Very few studies have investigated the relationship between cerebral endothelial cells and oligodendrogenesis in pathophysiology and one study as it pertains to AUDs [26]. For example, rodent model of binge ethanol exposure demonstrate that ethanol-induced cytokine responses disrupts myelin associated proteins [154], which is associated with reduced OPCs and with cognitive deficits [149,155,156]. Given the role of PECAM-1 in mediating neuroinflammatory response by endothelial cells [30,64,157,158], it is fairly intuitive that PECAM-1 may be involved in these effects [106,159].

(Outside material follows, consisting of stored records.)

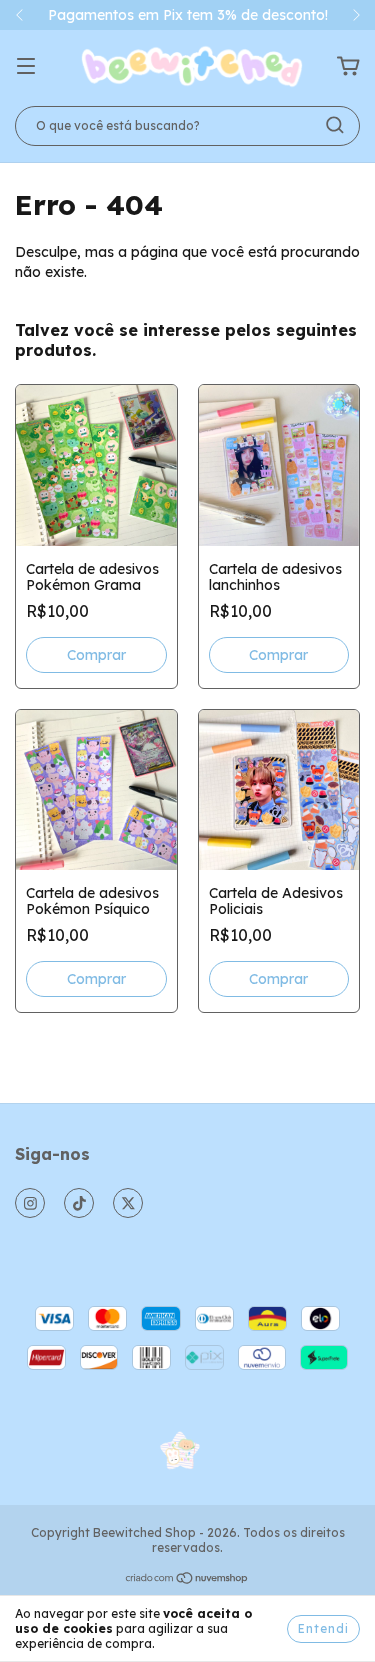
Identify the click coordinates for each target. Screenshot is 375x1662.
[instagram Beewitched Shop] (30, 1203)
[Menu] (26, 67)
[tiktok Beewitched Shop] (79, 1203)
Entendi (323, 1628)
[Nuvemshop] (187, 1580)
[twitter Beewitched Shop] (128, 1203)
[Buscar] (335, 125)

In this context, during prolonged abstinence from alcohol in an animal model of AUD, higher PECAM-1 expression was associated with higher oligodendrogenesis and higher reinstatement of cue-mediated alcohol seeking [87]. Access to running wheel reversed these effects such that normalized PECAM-1 expression and oligodendrogenesis were associated with lower reinstatement of ethanol seeking [87]. Notably, in the animal model of AUD and not in rats modeling low levels of social-drinking like behaviors, increased oligodendrogenesis was observed juxtaposed with PECAM-1 labeled cells [26]. These and others studies report that OPCs are located close to cerebral endothelia, and under pathological conditions may contribute towards weakening of the endothelial barrier in a paracrine manner [160]. In contrast to the effects of alcohol toxicity during intoxication and prolonged abstinence, exercise and access to running wheels have been shown to reduce NG2-OPCs and increase differentiation of OPCs [126,161]. Exercise helped protect blood-brain barrier and protect critical neuronal function in other diseases, such as cerebral ischemia, multiple sclerosis as well as addiction [67,162,163,164]. Taken together, exercise may exert opposite effects on OPCs depending on the pathological history of the subject, a phenomenon that is reminiscent of the effects of cytokines IL-1β and TNF-α on oligodendrogenesis [109,165]. These neuroinflammatory and protective effects may be mediated by PECAM-1-dependent leukocyte transendothelial migration as well as by PECAM-1’s effects on apoptotic mechanisms [46,78,82,92,166]. As mentioned previously, all OPCs and myelination are not identical, and by extrapolation beneficial. Future studies should further investigate potential differences in OPCs and OLGs generated during physiological and pathological conditions, and whether history of drug-induced neurotoxicity alter the functional properties of these cells.

5. Conclusions

Chronic ethanol exposure induces oxidative stress and neuroinflammation, in part mediated by endothelial PECAM-1, which may contribute to blood-brain barrier damage, and reduced oligodendrogenesis and demyelination and cognitive deficits. Abstinence from alcohol may not necessarily reverse the blood-brain barrier damage or reduce risk of relapse. However, oligodendrogenesis and expression of myelin-related proteins are increased and some aspects of cognitive deficits are ameliorated. These effects along with upregulation of PECAM-1 could be physiological mechanisms of recovery from ethanol-induced oxidative damage or alternatively, be evidence for vascular/endothelial inflammation driving maladaptive plasticity.